Reputation: 6342
I looked at the documentation and even peeked at the C source, and I can't see why they limited the accepted radixes to 2..36. Anybody know?
Upvotes: 4
Views: 1526
Reputation: 20398
As others have pointed out, radix < 2 is troublesome to render. and there's no conventional agreement on what characters to use for radixes larger than ['0'..'9'] + ['a'..'z'], which is why the standard method doesn't support radix outside those limits.
If you really want a custom radix representation, you would need to define the alphabet of symbols to use for the digits. Here's a little module that will give you the capability.
module CustomRadix
# generate string representation of integer, using digits from custom alphabet
# [val] a value which can be cast to integer
# [digits] a string or array of strings representing the custom digits
def self.custom_radix val, digits
digits = digits.to_a unless digits.respond_to? :[]
radix = digits.length
raise ArgumentError, "radix must have at least two digits" if radix < 2
i = val.to_i
out = []
begin
rem = i % radix
i /= radix
out << digits[rem..rem]
end until i == 0
out.reverse.join
end
# can be used as mixin, eg class Integer; include CustomRadix; end
# 32.custom_radix('abcd') => "caa" (200 base 4) equiv to 32.to_s(4).tr('0123','abcd')
def custom_radix digits
CustomRadix.custom_radix self, digits
end
end
example use:
$ irb
>> require '~/custom_radix'
=> true
>> CustomRadix.custom_radix(12345,'0'..'9')
=> "12345"
>> CustomRadix.custom_radix(12345,'.-')
=> "--......---..-"
>> funny_hex_digits = ('0'..'9').to_a + ('u'..'z').to_a
=> ["0", "1", "2", "3", "4", "5", "6", "7", "8", "9", "u", "v", "w", "x", "y", "z"]

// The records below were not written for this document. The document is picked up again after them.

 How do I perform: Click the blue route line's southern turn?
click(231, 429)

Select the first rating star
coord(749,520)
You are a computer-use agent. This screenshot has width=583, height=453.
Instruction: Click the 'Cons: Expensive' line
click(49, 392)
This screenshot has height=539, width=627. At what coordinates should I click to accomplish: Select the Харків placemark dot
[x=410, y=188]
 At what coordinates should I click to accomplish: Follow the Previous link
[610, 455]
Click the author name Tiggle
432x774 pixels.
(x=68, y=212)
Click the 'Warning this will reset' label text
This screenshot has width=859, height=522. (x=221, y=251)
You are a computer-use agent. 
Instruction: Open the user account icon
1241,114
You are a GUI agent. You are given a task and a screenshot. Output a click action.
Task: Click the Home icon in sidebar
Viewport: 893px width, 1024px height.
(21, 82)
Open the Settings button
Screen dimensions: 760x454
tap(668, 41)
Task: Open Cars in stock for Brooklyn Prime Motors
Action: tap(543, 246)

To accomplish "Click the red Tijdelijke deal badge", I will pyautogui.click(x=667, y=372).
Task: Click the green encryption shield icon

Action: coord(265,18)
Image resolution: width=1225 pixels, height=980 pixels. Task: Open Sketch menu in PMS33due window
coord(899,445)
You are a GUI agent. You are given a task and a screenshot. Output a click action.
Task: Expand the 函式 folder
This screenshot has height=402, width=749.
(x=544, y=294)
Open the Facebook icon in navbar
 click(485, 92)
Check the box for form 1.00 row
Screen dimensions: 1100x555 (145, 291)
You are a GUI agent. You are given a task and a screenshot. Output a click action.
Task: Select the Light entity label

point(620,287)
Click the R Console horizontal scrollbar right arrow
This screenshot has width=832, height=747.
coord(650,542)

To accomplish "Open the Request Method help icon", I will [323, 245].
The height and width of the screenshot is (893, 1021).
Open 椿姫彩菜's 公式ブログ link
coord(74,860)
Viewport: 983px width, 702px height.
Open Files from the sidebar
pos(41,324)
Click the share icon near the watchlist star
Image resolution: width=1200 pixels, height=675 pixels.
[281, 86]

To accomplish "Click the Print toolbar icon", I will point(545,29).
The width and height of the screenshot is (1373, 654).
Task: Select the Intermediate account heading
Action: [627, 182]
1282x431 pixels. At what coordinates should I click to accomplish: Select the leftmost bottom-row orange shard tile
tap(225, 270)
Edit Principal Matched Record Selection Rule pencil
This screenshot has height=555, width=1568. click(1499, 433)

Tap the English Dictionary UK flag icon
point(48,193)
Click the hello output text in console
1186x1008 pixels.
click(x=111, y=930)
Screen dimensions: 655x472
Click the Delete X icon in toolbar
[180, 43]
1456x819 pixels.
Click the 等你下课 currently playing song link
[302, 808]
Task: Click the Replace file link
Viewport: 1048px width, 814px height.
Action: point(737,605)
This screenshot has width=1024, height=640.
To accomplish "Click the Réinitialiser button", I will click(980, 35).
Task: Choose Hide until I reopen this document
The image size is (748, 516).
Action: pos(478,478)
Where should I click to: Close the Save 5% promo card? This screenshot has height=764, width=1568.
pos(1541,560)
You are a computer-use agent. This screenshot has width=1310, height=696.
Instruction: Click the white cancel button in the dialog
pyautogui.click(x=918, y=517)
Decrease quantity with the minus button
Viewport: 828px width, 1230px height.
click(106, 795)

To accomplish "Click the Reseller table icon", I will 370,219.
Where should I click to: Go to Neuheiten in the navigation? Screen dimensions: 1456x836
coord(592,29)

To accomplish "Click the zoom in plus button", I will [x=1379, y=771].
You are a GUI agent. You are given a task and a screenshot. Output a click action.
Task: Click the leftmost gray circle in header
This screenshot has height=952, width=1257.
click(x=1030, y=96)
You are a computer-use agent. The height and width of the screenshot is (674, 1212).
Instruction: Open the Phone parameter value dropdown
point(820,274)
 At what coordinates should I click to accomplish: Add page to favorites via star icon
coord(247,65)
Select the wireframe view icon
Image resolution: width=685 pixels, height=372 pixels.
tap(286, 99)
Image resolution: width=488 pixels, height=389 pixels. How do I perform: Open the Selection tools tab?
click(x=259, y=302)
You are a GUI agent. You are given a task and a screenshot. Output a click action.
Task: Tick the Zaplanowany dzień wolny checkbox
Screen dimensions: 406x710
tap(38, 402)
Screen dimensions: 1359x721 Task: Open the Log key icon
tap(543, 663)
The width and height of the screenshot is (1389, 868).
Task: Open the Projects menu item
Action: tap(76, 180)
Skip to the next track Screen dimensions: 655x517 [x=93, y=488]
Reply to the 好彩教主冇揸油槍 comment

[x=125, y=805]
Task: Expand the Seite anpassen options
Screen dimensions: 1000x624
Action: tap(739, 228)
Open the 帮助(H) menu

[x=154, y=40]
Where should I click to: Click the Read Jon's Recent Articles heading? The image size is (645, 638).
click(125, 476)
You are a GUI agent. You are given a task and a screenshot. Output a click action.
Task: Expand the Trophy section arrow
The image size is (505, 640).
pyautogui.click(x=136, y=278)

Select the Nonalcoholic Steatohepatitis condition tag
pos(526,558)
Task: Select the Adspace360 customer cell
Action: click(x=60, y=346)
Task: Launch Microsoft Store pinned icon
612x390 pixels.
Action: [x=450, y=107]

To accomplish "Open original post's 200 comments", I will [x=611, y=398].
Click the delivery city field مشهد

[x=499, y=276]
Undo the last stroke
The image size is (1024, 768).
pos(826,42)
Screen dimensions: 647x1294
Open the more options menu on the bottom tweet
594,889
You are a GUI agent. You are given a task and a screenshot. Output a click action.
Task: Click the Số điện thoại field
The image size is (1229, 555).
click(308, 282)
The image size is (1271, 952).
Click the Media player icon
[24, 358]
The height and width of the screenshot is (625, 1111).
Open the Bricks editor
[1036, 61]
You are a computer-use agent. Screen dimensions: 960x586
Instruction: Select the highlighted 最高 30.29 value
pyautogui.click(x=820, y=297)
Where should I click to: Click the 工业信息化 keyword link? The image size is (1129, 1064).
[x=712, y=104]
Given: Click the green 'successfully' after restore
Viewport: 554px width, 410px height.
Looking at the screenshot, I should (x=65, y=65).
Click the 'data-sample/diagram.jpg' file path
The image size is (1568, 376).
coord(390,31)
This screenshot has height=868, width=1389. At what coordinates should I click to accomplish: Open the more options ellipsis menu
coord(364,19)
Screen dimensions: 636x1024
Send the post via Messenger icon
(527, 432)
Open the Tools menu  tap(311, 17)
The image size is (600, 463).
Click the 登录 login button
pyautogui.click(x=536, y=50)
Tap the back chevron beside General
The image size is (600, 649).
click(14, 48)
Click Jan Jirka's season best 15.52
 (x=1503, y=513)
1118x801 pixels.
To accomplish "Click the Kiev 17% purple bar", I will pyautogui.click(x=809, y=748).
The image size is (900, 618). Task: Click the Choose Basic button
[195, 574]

>> CustomRadix.custom_radix(255, funny_hex_digits)
=> "zz"
>> class Integer; include CustomRadix; end
=> Integer
>> (2**63).custom_radix(funny_hex_digits)
=> "8000000000000000"
>> (2**64+2**63+2**62).custom_radix(funny_hex_digits)
=> "1w000000000000000"
>> base64_digits = ('A'..'Z').to_a + ('a'..'z').to_a + ('0'..'9').to_a << '+' << '/'
=> ["A", "B", "C", "D", "E", "F", "G", "H", "I", "J", "K", "L", "M", "N", "O", "P", "Q", "R", "S", "T", "U", "V", "W", "X", "Y", "Z", "a", "b", "c", "d", "e", "f", "g", "h", "i", "j", "k", "l", "m", "n", "o", "p", "q", "r", "s", "t", "u", "v", "w", "x", "y", "z", "0", "1", "2", "3", "4", "5", "6", "7", "8", "9", "+", "/"]
>> 123456.custom_radix(base64_digits)
=> "eJA"
Upvotes: 8
Reputation:
How would you render a number in base 1? How would you render a number in base 37? In base 300?
It's conventional to use 0..9 and A..F for hexadecimal numbers. It's intuitive to continue using the alphabet for higher bases, but that only gets you to 36. As there are few uses (if any - I've never seen one) of higher bases, there's no convention for anything beyond that. Except perhaps for base 64, which is a quite different beast, specific to a single base, and not terribly old either. Also, there are a gazillion incompatible variants, which only reinforced my point.
And as for base 1: Unary counting exists, but it's not terribly useful, even less common in computing, and very easy to emulate (just concat n
times the same character). Besides, people probably have vastly different opinions on what that character should be.
Upvotes: 1
Reputation: 25601
I don't know anything about ruby, but I know there are 10 decimal digits plus 26 alpha digits. that's 36.